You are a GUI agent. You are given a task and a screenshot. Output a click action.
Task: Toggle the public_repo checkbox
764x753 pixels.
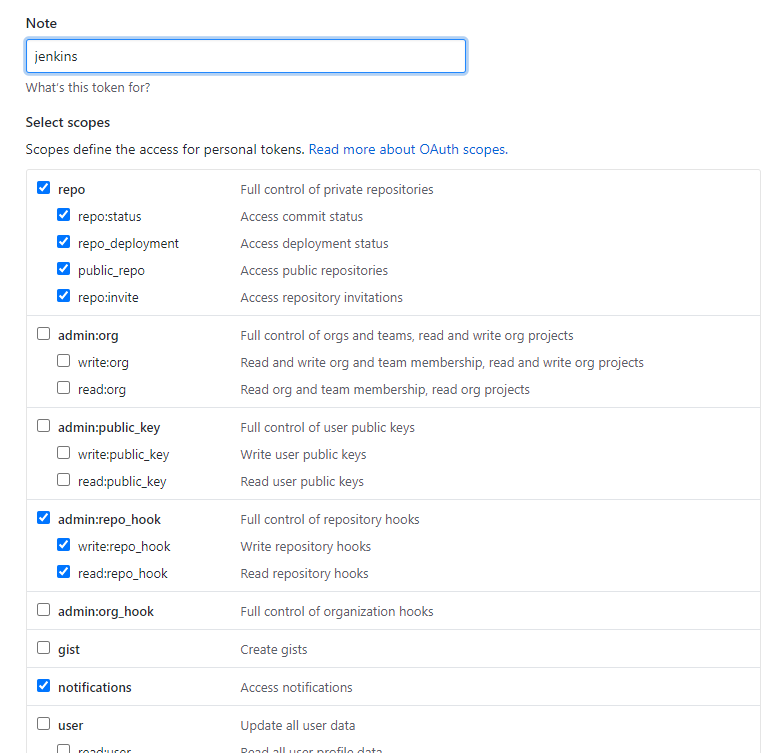pyautogui.click(x=64, y=269)
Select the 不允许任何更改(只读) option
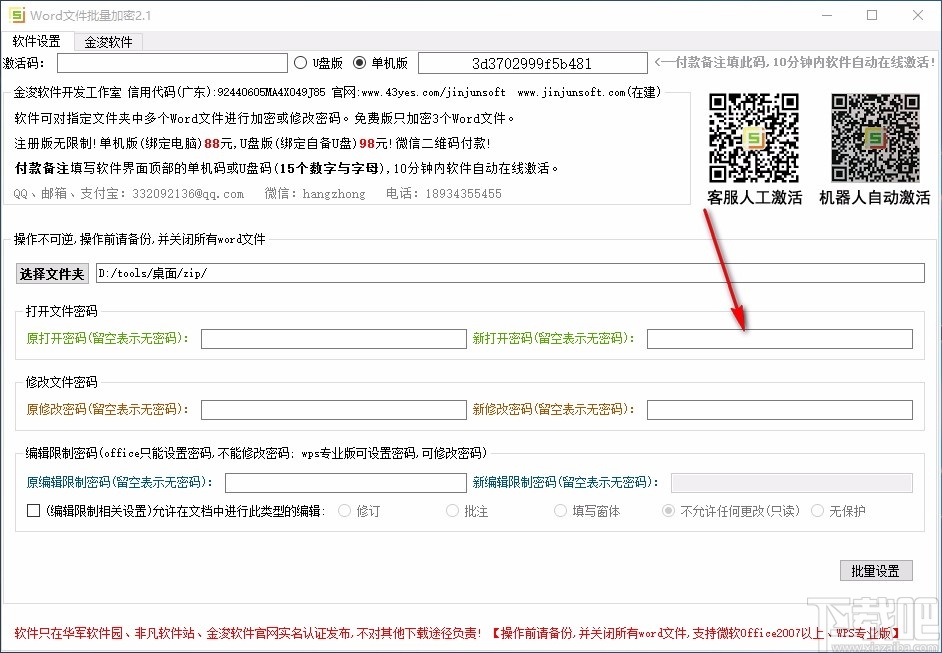This screenshot has height=653, width=942. pos(668,512)
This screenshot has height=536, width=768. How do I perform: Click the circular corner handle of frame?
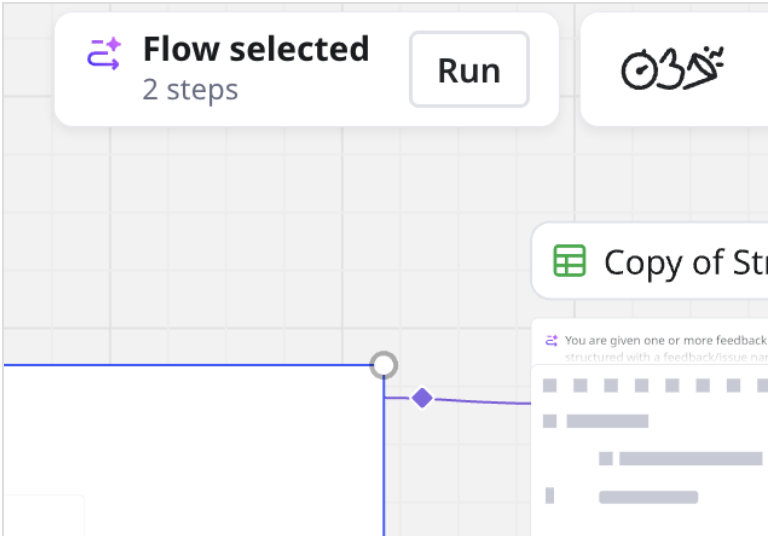tap(383, 365)
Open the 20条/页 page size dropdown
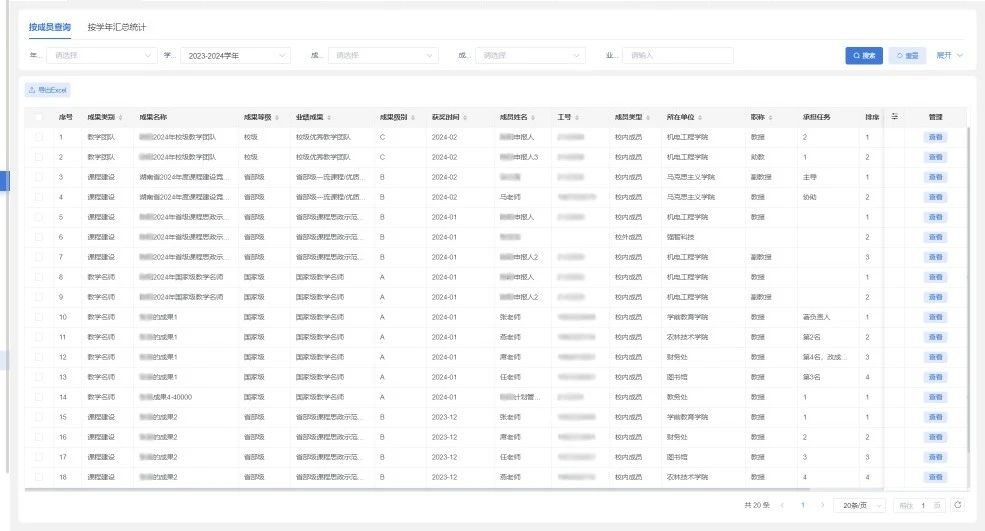985x531 pixels. tap(859, 505)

---*---

Transcribe every text line of the records above word for word, leaving out the pictures.

You are a GUI agent. You are given a task and a screenshot. Output a click action.
Task: Toggle the public_repo checkbox
764x753 pixels.
pyautogui.click(x=64, y=269)
Select the 不允许任何更改(只读) option
This screenshot has height=653, width=942. pos(668,512)
This screenshot has height=536, width=768. How do I perform: Click the circular corner handle of frame?
tap(383, 365)
Open the 20条/页 page size dropdown
985x531 pixels. tap(859, 505)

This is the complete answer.